One day, after getting sober, Sam came across an ad in the local newspaper for the CASA training program. He vowed that one day, “when life was a little less crazy,” he would become a CASA and help others navigate the situation that had been so troubling for him years earlier. The thing is, life never really gets “less crazy” – especially when you work in the produce industry. Between apple harvest, packing pears, cherry season, and life outside of work, Sam had a lot on his plate. “It was a few years ago when I saw that ad, and I actually cut it out and kept it. I kept looking at it thinking someday, but I realized that I needed to make the time and make it happen.”
Sam signed up for the CASA training program, and spent 32 hours in classes and court observation, learning the ins and outs of legal proceedings and child protective services. His role is to be an advocate dedicated to representing the child’s (or children’s) best interest. When working on a case, a CASA will meet with the child or children involved to learn their story. Sometimes it may be in the child’s best interest to be separated from their parents, especially in cases of abuse. Sam is an unbiased advocate, present only to help the child. “We’ll drop in at their school to talk to them,” he explains, “so we can interact with them without any outside pressures or influences.”

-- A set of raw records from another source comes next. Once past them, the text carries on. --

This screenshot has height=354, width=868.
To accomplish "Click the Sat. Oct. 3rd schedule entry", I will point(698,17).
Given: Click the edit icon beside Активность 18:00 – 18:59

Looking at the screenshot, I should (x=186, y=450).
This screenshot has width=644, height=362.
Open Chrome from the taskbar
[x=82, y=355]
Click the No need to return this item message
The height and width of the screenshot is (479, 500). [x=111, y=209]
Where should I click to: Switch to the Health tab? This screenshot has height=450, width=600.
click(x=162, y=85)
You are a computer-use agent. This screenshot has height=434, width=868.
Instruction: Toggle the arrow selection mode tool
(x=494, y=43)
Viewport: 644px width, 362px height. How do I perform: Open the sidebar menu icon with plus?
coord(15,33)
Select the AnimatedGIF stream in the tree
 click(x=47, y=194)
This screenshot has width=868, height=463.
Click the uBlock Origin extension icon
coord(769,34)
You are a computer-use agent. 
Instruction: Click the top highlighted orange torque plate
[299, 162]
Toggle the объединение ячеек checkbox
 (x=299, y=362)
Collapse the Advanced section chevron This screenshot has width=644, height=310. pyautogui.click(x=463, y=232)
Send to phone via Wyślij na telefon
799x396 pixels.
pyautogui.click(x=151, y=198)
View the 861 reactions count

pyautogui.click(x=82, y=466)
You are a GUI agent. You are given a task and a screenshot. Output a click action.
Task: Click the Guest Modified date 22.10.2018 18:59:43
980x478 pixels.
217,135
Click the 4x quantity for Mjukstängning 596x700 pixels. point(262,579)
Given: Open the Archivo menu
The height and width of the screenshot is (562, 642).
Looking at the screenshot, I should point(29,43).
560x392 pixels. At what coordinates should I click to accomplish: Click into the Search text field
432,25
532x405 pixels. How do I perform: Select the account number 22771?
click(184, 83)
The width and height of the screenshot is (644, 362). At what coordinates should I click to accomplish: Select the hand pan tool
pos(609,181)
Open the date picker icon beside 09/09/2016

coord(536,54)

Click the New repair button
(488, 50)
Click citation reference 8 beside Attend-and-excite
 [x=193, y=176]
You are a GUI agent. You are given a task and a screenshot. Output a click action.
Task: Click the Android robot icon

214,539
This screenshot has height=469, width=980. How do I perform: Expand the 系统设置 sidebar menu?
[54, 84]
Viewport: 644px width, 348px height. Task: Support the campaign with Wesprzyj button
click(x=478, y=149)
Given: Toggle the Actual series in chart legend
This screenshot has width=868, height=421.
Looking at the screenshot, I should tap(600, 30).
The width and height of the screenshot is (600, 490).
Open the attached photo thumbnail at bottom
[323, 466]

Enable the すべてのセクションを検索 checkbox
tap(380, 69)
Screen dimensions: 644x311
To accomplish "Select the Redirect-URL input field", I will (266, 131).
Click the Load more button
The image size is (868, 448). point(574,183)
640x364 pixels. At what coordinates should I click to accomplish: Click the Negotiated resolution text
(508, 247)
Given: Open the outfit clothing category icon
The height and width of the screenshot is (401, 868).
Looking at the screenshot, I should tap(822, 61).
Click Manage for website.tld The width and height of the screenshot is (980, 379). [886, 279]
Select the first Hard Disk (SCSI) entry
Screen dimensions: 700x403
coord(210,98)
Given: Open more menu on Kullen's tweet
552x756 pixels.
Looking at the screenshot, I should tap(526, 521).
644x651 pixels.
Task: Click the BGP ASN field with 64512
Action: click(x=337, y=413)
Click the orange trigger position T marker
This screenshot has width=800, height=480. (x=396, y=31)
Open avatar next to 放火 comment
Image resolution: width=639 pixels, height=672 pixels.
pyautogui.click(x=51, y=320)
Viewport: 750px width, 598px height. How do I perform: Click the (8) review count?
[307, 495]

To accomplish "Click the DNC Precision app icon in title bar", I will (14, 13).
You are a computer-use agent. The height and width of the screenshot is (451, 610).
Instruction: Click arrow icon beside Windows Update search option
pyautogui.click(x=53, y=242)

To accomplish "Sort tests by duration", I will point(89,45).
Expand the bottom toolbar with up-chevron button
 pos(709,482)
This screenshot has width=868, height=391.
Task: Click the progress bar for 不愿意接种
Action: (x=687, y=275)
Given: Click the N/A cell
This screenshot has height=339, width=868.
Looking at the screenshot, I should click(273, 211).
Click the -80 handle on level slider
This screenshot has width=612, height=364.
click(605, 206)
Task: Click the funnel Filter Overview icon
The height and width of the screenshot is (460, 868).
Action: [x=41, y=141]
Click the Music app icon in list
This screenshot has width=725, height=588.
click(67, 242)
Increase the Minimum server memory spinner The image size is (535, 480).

CASAs work with children for the entire duration of a case, which can be anywhere from 15 to 18 months. Cases can involve all the children in a family, so families with multiple children can involve a much more significant time investment for a CASA. Children over the age of 12 are given an attorney to represent their interests, so Sam will only be working with younger children—in some cases even infants. “It can make a big difference,” Sam remarks, “when there is a really tough case, or a deadlock between attorneys, the judge will often rely on the CASA to present the child’s point of view and that can be the tiebreaker.”
Sam has just been sworn in as a CASA and looks forward to beginning his first case. Always looking ahead, and identifying new ways to help people along their own winding paths, Sam is a true inspiration to all those around him.